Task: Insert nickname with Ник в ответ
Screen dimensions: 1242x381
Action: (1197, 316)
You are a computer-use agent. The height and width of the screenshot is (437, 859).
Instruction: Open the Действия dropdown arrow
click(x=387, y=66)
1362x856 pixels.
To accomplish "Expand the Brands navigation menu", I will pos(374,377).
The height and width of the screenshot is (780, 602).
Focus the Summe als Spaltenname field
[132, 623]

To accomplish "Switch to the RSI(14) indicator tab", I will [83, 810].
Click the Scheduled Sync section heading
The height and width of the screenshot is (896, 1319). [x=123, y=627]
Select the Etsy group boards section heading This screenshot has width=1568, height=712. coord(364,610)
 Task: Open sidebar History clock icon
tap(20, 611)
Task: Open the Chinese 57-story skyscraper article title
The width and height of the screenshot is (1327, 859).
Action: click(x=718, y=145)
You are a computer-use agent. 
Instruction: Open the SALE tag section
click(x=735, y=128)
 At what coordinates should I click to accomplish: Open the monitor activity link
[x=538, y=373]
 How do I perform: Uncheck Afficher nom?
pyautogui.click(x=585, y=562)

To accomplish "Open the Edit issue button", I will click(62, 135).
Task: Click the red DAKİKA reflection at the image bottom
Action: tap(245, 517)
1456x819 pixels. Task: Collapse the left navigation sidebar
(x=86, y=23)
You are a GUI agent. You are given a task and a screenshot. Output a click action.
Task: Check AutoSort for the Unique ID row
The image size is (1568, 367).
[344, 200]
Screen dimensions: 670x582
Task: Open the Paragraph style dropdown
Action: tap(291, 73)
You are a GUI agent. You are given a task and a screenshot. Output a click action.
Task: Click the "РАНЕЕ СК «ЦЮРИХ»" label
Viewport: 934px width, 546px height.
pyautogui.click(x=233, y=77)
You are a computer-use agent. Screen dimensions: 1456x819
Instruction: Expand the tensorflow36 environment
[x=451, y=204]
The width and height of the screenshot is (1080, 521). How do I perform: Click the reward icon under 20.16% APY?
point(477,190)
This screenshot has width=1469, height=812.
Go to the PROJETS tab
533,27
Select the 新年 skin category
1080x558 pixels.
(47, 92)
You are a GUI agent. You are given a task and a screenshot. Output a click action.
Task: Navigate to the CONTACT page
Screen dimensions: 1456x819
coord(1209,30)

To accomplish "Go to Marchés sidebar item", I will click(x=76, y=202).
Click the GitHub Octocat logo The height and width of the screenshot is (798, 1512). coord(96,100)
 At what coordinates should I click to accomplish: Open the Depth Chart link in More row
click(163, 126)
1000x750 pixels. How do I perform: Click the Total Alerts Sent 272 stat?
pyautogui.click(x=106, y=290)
-------
Set problem >> Reproduce the items from the line holding "1456x819 pixels. Task: Collapse" through the line holding "coord(1209,30)", inclusive, switching "GUI agent" to "desktop agent" wherever it occurs and changing nothing else.

Exercise response >>
1456x819 pixels. Task: Collapse the left navigation sidebar
(x=86, y=23)
You are a desktop agent. You are given a task and a screenshot. Output a click action.
Task: Check AutoSort for the Unique ID row
The image size is (1568, 367).
[344, 200]
Screen dimensions: 670x582
Task: Open the Paragraph style dropdown
Action: tap(291, 73)
You are a desktop agent. You are given a task and a screenshot. Output a click action.
Task: Click the "РАНЕЕ СК «ЦЮРИХ»" label
Viewport: 934px width, 546px height.
pyautogui.click(x=233, y=77)
You are a computer-use agent. Screen dimensions: 1456x819
Instruction: Expand the tensorflow36 environment
[x=451, y=204]
The width and height of the screenshot is (1080, 521). How do I perform: Click the reward icon under 20.16% APY?
point(477,190)
This screenshot has width=1469, height=812.
Go to the PROJETS tab
533,27
Select the 新年 skin category
1080x558 pixels.
(47, 92)
You are a desktop agent. You are given a task and a screenshot. Output a click action.
Task: Navigate to the CONTACT page
Screen dimensions: 1456x819
coord(1209,30)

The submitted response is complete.